An der Spitze und am Ende des Demozugs von jeweils einem Polizeiauto begleitet, organisieren die Protestierenden ihre Fahrt durch die Innenstadt selbst. Rund zwei Dutzend Radlerinnen und Radler in roten Leibchen „korken“ abwechselnd an Straßenkreuzungen, blockieren also kurzzeitig mit ihren quergestellten Rädern den übrigen Verkehr und ermöglichen so freie Fahrt für die Demonstrierenden, von denen fast alle Mund-Nasen-Bedeckungen tragen. Bis auf ein ungeduldiges Hupen hier und da klappt das ziemlich reibungslos.

Kein Verlass auf die Grünen

Vor dem Parteibüro der Grünen, auf der Berliner Straße, sagt Felix Wiegand in einer Ansprache, „wir können uns nicht auf die Grünen verlassen“. Der Aktivist der „Interventionistischen Linken“ sowie der „Kampagne Grüne Lunge bleibt – Instone stoppen!“ erinnert an den ehemaligen Planungsdezernenten Olaf Cunitz von den Grünen, der die Planung für eine Bebauung des Areals, wo sich zwischen Bäumen und Büschen der Abenteuerspielplatz Günthersburg befindet, vorangetrieben habe.

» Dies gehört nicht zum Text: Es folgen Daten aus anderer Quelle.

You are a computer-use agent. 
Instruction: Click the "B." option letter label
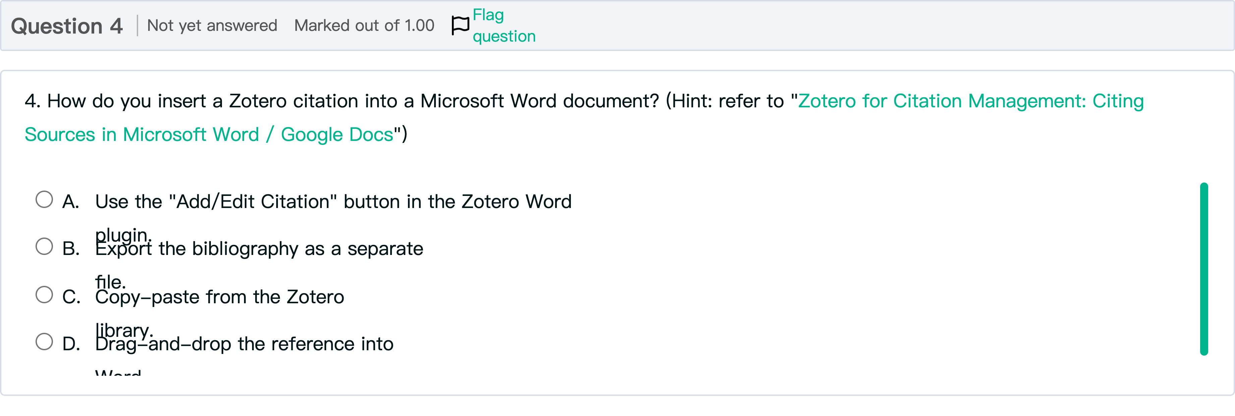(x=70, y=249)
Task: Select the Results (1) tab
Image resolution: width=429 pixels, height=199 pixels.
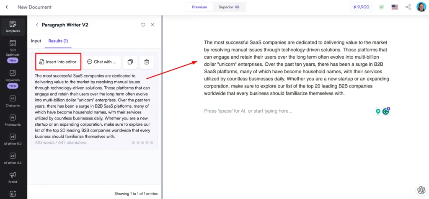Action: point(58,41)
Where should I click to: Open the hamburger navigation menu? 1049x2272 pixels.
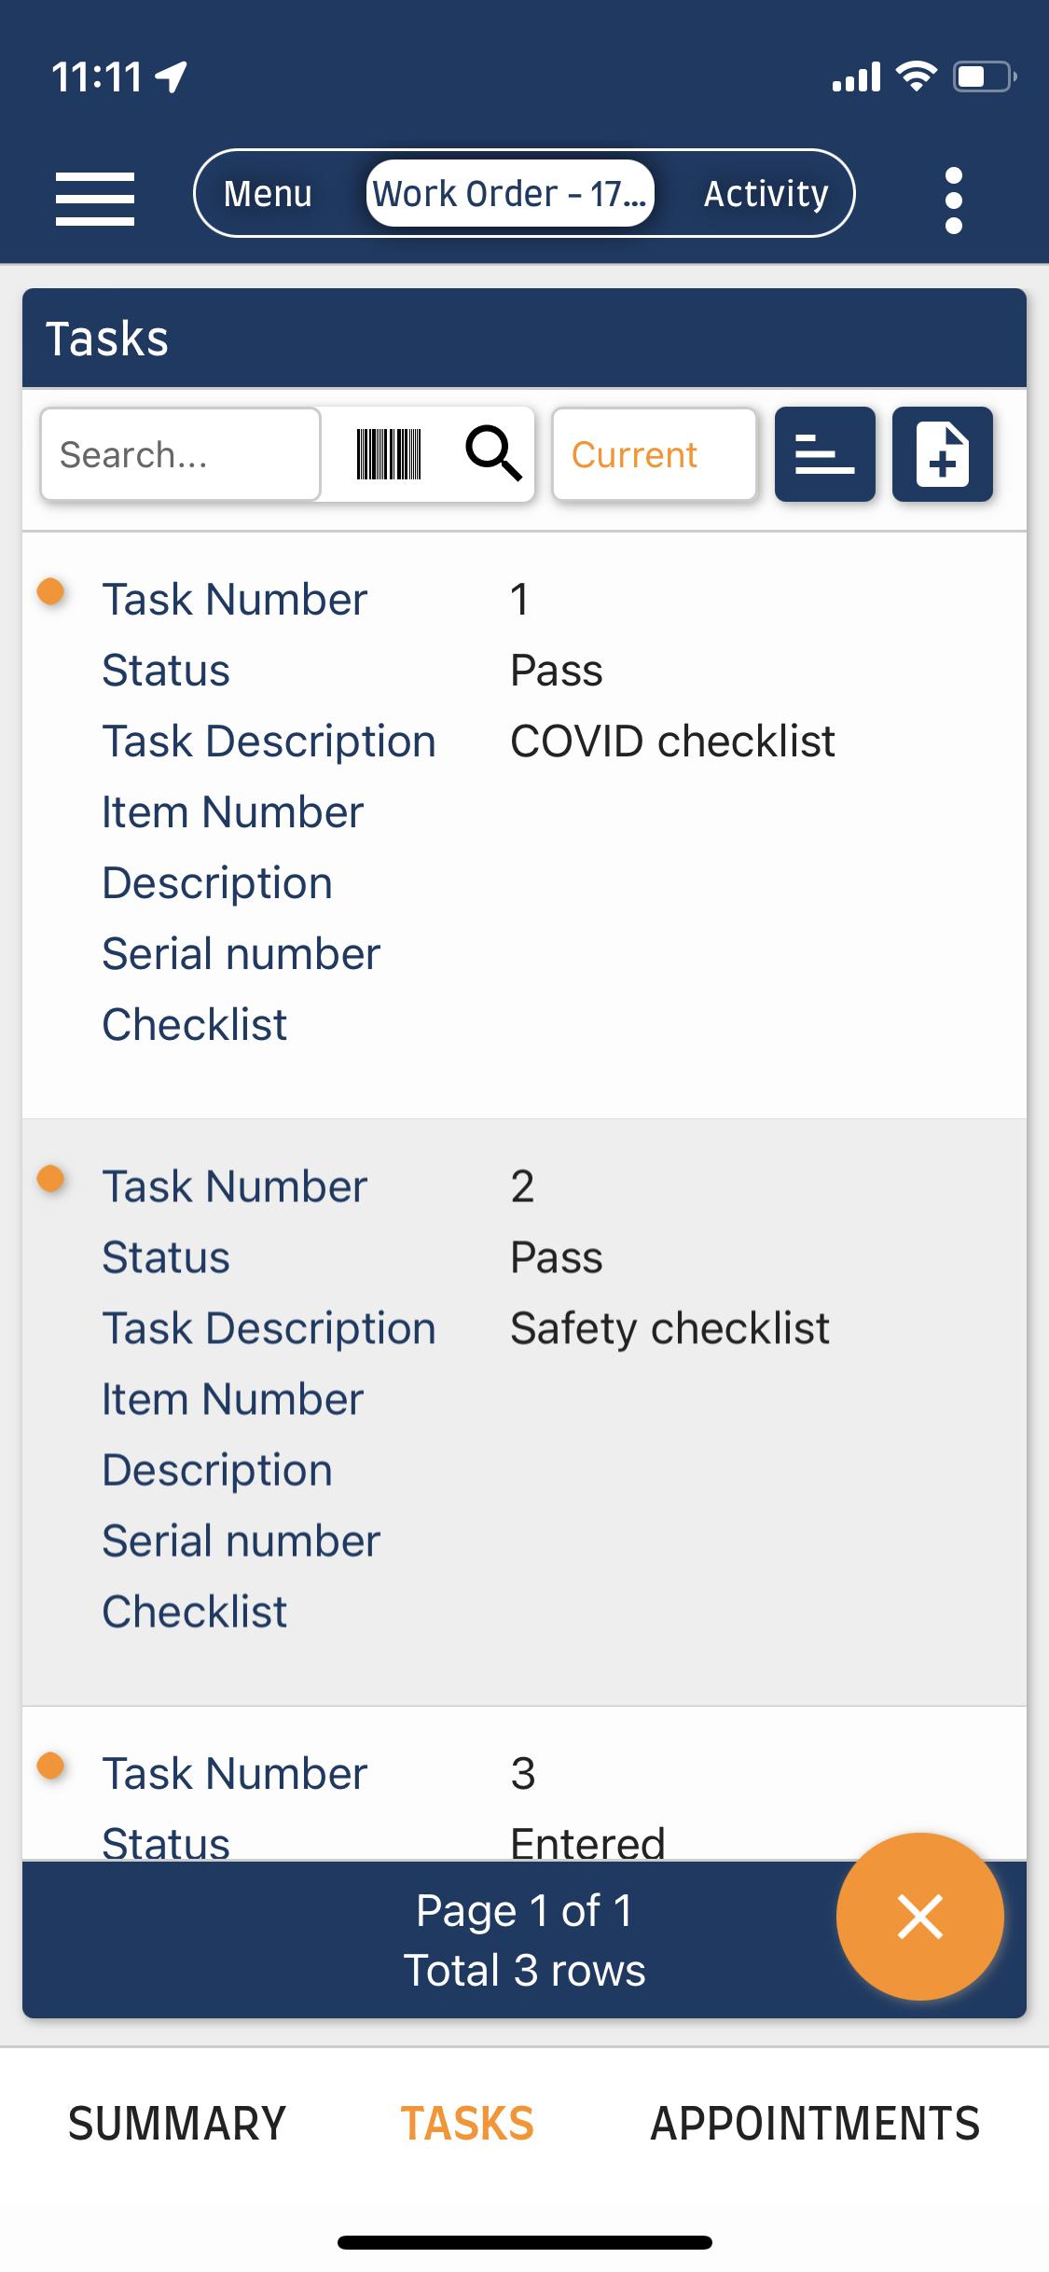click(94, 197)
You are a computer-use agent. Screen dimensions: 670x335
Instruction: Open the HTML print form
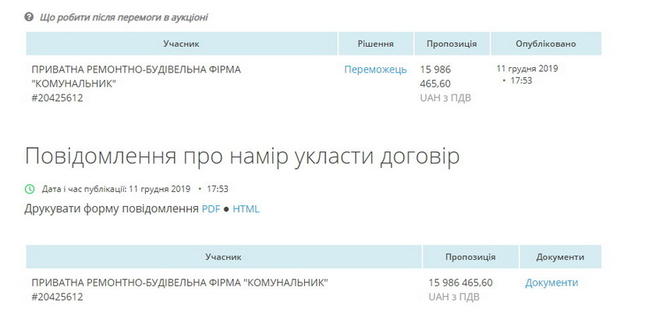[x=246, y=208]
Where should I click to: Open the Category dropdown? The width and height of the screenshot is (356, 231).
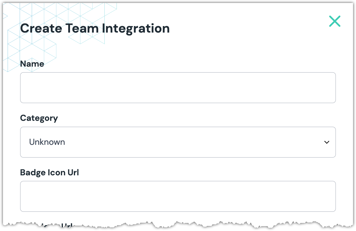coord(178,142)
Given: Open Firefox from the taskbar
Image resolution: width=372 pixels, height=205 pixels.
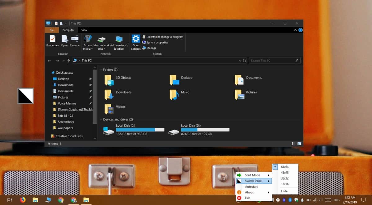Looking at the screenshot, I should 23,200.
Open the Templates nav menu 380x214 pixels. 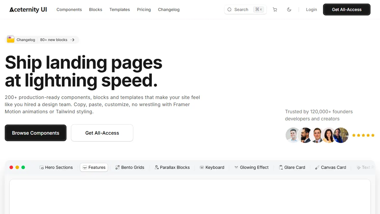[120, 10]
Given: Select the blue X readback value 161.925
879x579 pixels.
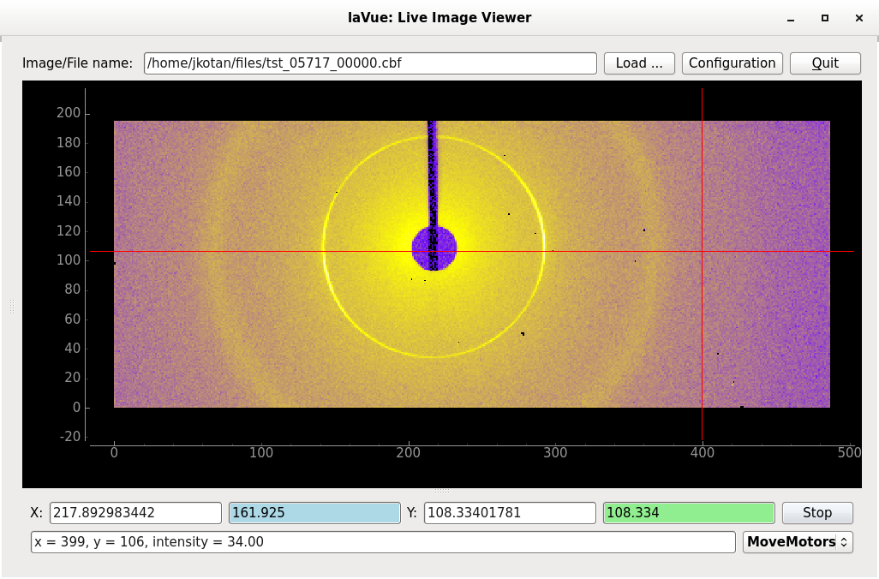Looking at the screenshot, I should [x=314, y=513].
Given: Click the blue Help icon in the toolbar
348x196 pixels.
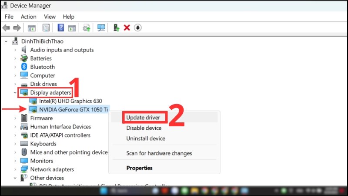Looking at the screenshot, I should [60, 28].
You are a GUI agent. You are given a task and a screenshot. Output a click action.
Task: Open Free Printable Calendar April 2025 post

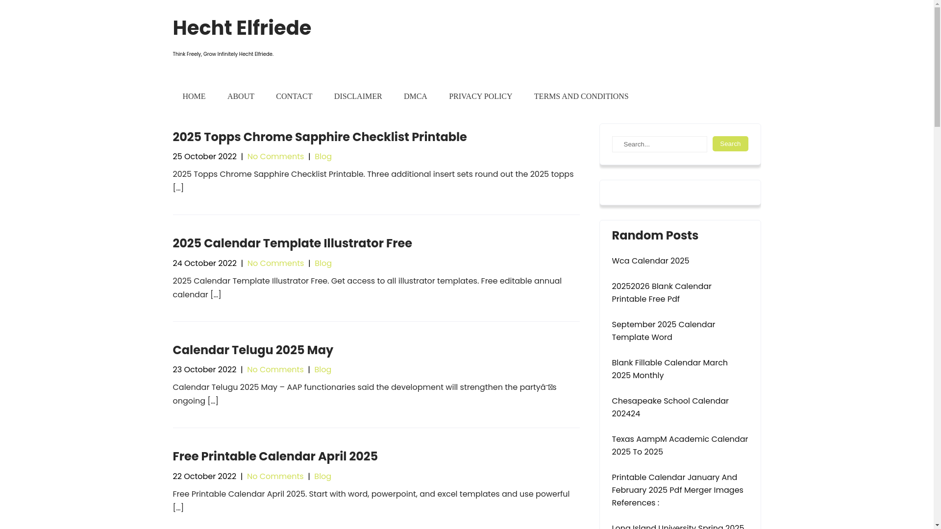coord(275,457)
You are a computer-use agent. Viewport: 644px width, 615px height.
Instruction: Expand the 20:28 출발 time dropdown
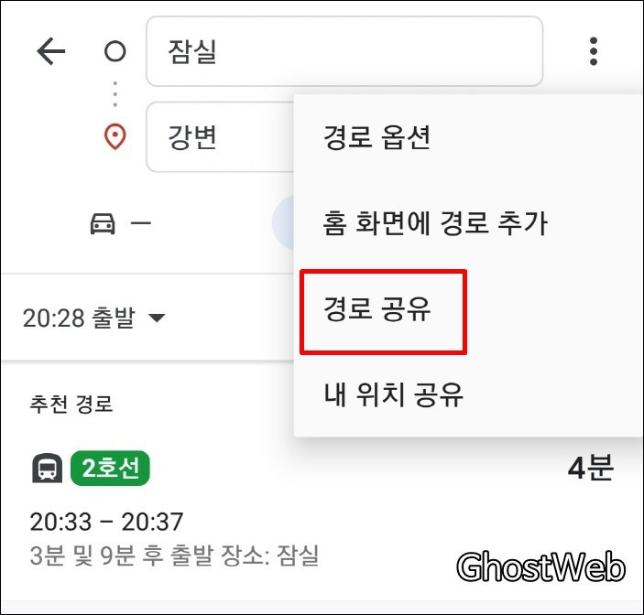[93, 318]
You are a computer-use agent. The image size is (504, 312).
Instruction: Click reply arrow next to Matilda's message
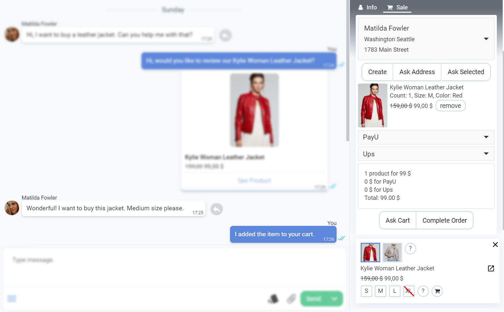coord(216,209)

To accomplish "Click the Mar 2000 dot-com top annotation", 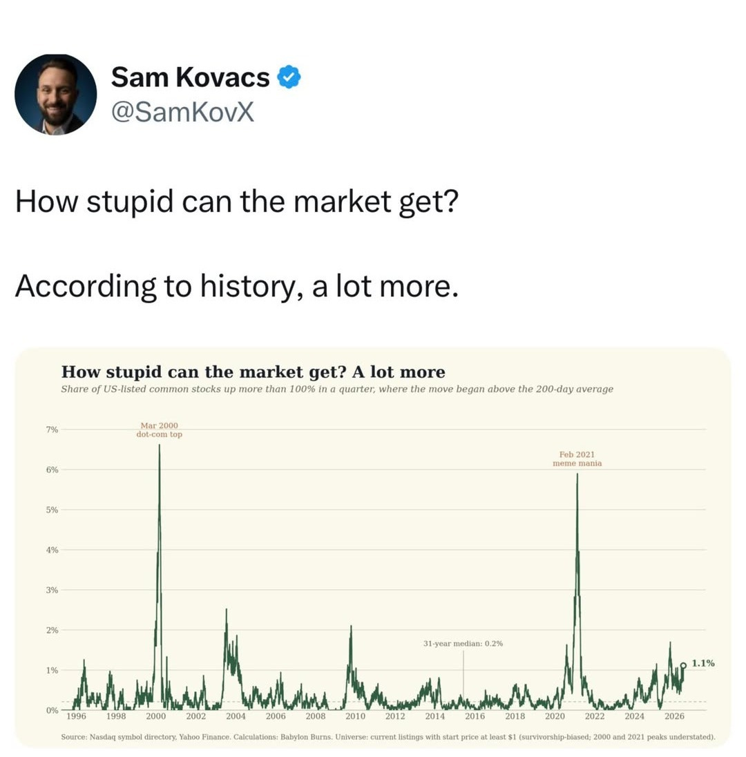I will (x=160, y=430).
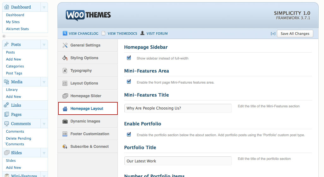Click the Styling Options paint bucket icon
Viewport: 324px width, 177px height.
click(65, 58)
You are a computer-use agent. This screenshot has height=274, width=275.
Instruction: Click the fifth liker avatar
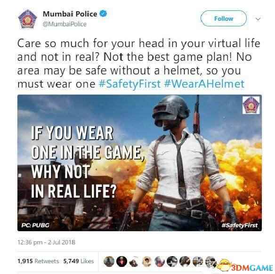point(160,261)
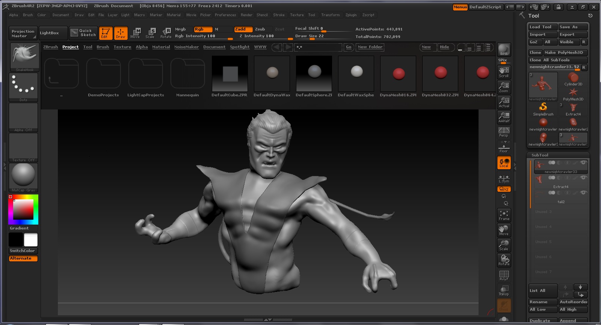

Kurz vor den Kommunalwahlen vor einer Woche hätte sich die Partei auch deshalb für einen Erhalt des Geländes ausgesprochen, „weil Druck von unten und von der grünen Basis kam“, sagt Wiegand.

Auf Schildern, die sich Demonstrierende an ihre Räder gehängt haben, ist zu lesen: „Wahlergebnis zeigt: Bebauung unerwünscht“, „Grüne Wahlversprechen halten“ sowie „Bäume statt Beton“. Miriam Loy, die seit etwas mehr als einem Jahr bei der Gruppe „GemüseheldInnen“ aktiv ist, hat auf ihr Schild, das an ihrem Gepäckträger hängt, geschrieben: „Ohne Lunge, keine Seele“.

Die Preungesheimerin moniert eine „sehr unternehmerische Stadtpolitik“ und „fehlende Bürgerbeteiligung“ bei den Planungen für die Fläche in ihrem Nachbarquartier. Sie wünscht sich auf dem Gelände nachhaltige Bepflanzung durch „Permakultur“ und regt „Wildnispädagogik“ mit Schulen und Universitäten an.

Alexis Passadikis sagt bei seiner Rede am Eisernen Steg, „es gilt, dieses vermaledeite Bauprojekt zu stoppen“, und ergänzt, „wir lassen keinen Kuhhandel mit uns machen“. Für diese Aussagen gibt es zustimmendes Klingeln. Der Sprecher der „Kampagne Grüne Lunge bleibt – Instone stoppen!“ findet, es gehe dem „an der Börse notierten Unternehmen um Profit und sonst nichts“.

Sven Nagel von der Gruppe „People for future“ will eine „Katastrophe Dani 2.0“, in Anlehnung an die Rodung des Dannenröder Forsts in Mittelhessen für den Autobahnausbau, verhindern. „Jeder Zentimeter wird verteidigt“, kündigt er an.

Eine Mutter aus dem Nordend, die mit ihrem Mann und ihren beiden Kindern mitradelt und ihren Namen für sich behalten möchte, sagt, „der Abenteuerspielplatz bietet für die Kinder einen tollen Platz zum Spielen“. Ihrem siebenjährigen Sohn ist vor allem eines wichtig: „Dass wir besser auf die Welt aufpassen.“ Dann radelt er an der Seite seiner Mama mit den übrigen Demonstrierenden weiter durch die Innenstadt.